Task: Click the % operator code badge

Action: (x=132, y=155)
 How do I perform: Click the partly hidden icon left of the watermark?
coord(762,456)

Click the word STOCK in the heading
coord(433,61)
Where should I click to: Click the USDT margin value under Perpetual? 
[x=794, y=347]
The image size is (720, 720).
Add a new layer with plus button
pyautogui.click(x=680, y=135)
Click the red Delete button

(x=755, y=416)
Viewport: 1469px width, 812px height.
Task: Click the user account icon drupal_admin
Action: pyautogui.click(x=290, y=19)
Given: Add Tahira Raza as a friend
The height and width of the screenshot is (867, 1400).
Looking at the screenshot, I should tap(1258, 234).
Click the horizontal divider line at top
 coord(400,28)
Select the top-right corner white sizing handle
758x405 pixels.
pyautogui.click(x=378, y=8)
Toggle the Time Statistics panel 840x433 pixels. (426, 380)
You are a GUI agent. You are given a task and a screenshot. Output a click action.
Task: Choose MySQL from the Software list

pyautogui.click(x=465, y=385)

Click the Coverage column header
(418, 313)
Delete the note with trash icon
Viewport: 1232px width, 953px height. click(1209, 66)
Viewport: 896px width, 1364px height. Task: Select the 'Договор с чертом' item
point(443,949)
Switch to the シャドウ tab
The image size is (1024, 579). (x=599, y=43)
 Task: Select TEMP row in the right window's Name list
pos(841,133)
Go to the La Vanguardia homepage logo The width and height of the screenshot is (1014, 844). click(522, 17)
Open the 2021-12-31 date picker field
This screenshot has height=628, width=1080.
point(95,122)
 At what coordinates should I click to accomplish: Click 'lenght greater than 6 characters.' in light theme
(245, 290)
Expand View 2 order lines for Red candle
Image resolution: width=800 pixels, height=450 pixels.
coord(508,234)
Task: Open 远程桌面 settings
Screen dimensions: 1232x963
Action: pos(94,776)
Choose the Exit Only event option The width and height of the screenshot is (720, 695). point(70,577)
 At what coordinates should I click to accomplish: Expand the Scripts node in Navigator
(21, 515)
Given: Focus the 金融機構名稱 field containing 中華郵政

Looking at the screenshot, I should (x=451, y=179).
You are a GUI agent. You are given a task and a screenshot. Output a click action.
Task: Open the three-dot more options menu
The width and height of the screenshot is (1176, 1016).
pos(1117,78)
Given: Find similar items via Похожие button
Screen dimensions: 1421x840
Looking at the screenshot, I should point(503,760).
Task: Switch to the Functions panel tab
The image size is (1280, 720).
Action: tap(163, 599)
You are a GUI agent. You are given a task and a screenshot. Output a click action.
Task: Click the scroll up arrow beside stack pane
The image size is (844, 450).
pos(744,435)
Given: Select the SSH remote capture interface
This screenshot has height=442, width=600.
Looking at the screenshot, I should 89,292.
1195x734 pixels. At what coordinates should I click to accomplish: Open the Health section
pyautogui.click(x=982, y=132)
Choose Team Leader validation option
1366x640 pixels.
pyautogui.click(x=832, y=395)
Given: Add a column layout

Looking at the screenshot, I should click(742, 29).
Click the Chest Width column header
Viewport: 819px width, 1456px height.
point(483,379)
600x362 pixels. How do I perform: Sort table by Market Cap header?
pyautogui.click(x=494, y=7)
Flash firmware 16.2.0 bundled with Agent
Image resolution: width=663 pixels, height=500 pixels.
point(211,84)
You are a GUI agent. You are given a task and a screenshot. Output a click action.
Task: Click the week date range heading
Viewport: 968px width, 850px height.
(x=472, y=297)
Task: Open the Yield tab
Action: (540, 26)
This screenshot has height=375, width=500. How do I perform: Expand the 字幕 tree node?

___

AIM OF THE TASK> Copy out all of the records shown above exactly.

RESPONSE BELOW>
Task: Click the % operator code badge

Action: (x=132, y=155)
 How do I perform: Click the partly hidden icon left of the watermark?
coord(762,456)

Click the word STOCK in the heading
coord(433,61)
Where should I click to: Click the USDT margin value under Perpetual? 
[x=794, y=347]
The image size is (720, 720).
Add a new layer with plus button
pyautogui.click(x=680, y=135)
Click the red Delete button

(x=755, y=416)
Viewport: 1469px width, 812px height.
Task: Click the user account icon drupal_admin
Action: pyautogui.click(x=290, y=19)
Given: Add Tahira Raza as a friend
The height and width of the screenshot is (867, 1400).
Looking at the screenshot, I should tap(1258, 234).
Click the horizontal divider line at top
 coord(400,28)
Select the top-right corner white sizing handle
758x405 pixels.
pyautogui.click(x=378, y=8)
Toggle the Time Statistics panel 840x433 pixels. (426, 380)
You are a GUI agent. You are given a task and a screenshot. Output a click action.
Task: Choose MySQL from the Software list

pyautogui.click(x=465, y=385)

Click the Coverage column header
(418, 313)
Delete the note with trash icon
Viewport: 1232px width, 953px height. click(1209, 66)
Viewport: 896px width, 1364px height. Task: Select the 'Договор с чертом' item
point(443,949)
Switch to the シャドウ tab
The image size is (1024, 579). (x=599, y=43)
 Task: Select TEMP row in the right window's Name list
pos(841,133)
Go to the La Vanguardia homepage logo The width and height of the screenshot is (1014, 844). click(522, 17)
Open the 2021-12-31 date picker field
This screenshot has height=628, width=1080.
point(95,122)
 At what coordinates should I click to accomplish: Click 'lenght greater than 6 characters.' in light theme
(245, 290)
Expand View 2 order lines for Red candle
Image resolution: width=800 pixels, height=450 pixels.
coord(508,234)
Task: Open 远程桌面 settings
Screen dimensions: 1232x963
Action: pos(94,776)
Choose the Exit Only event option The width and height of the screenshot is (720, 695). point(70,577)
 At what coordinates should I click to accomplish: Expand the Scripts node in Navigator
(21, 515)
Given: Focus the 金融機構名稱 field containing 中華郵政

Looking at the screenshot, I should (x=451, y=179).
You are a GUI agent. You are given a task and a screenshot. Output a click action.
Task: Open the three-dot more options menu
The width and height of the screenshot is (1176, 1016).
pos(1117,78)
Given: Find similar items via Похожие button
Screen dimensions: 1421x840
Looking at the screenshot, I should point(503,760).
Task: Switch to the Functions panel tab
The image size is (1280, 720).
Action: tap(163, 599)
You are a GUI agent. You are given a task and a screenshot. Output a click action.
Task: Click the scroll up arrow beside stack pane
The image size is (844, 450).
pos(744,435)
Given: Select the SSH remote capture interface
This screenshot has height=442, width=600.
Looking at the screenshot, I should 89,292.
1195x734 pixels. At what coordinates should I click to accomplish: Open the Health section
pyautogui.click(x=982, y=132)
Choose Team Leader validation option
1366x640 pixels.
pyautogui.click(x=832, y=395)
Given: Add a column layout

Looking at the screenshot, I should click(742, 29).
Click the Chest Width column header
Viewport: 819px width, 1456px height.
point(483,379)
600x362 pixels. How do I perform: Sort table by Market Cap header?
pyautogui.click(x=494, y=7)
Flash firmware 16.2.0 bundled with Agent
Image resolution: width=663 pixels, height=500 pixels.
point(211,84)
You are a GUI agent. You are given a task and a screenshot. Output a click action.
Task: Click the week date range heading
Viewport: 968px width, 850px height.
(x=472, y=297)
Task: Open the Yield tab
Action: (540, 26)
This screenshot has height=375, width=500. How do I perform: Expand the 字幕 tree node?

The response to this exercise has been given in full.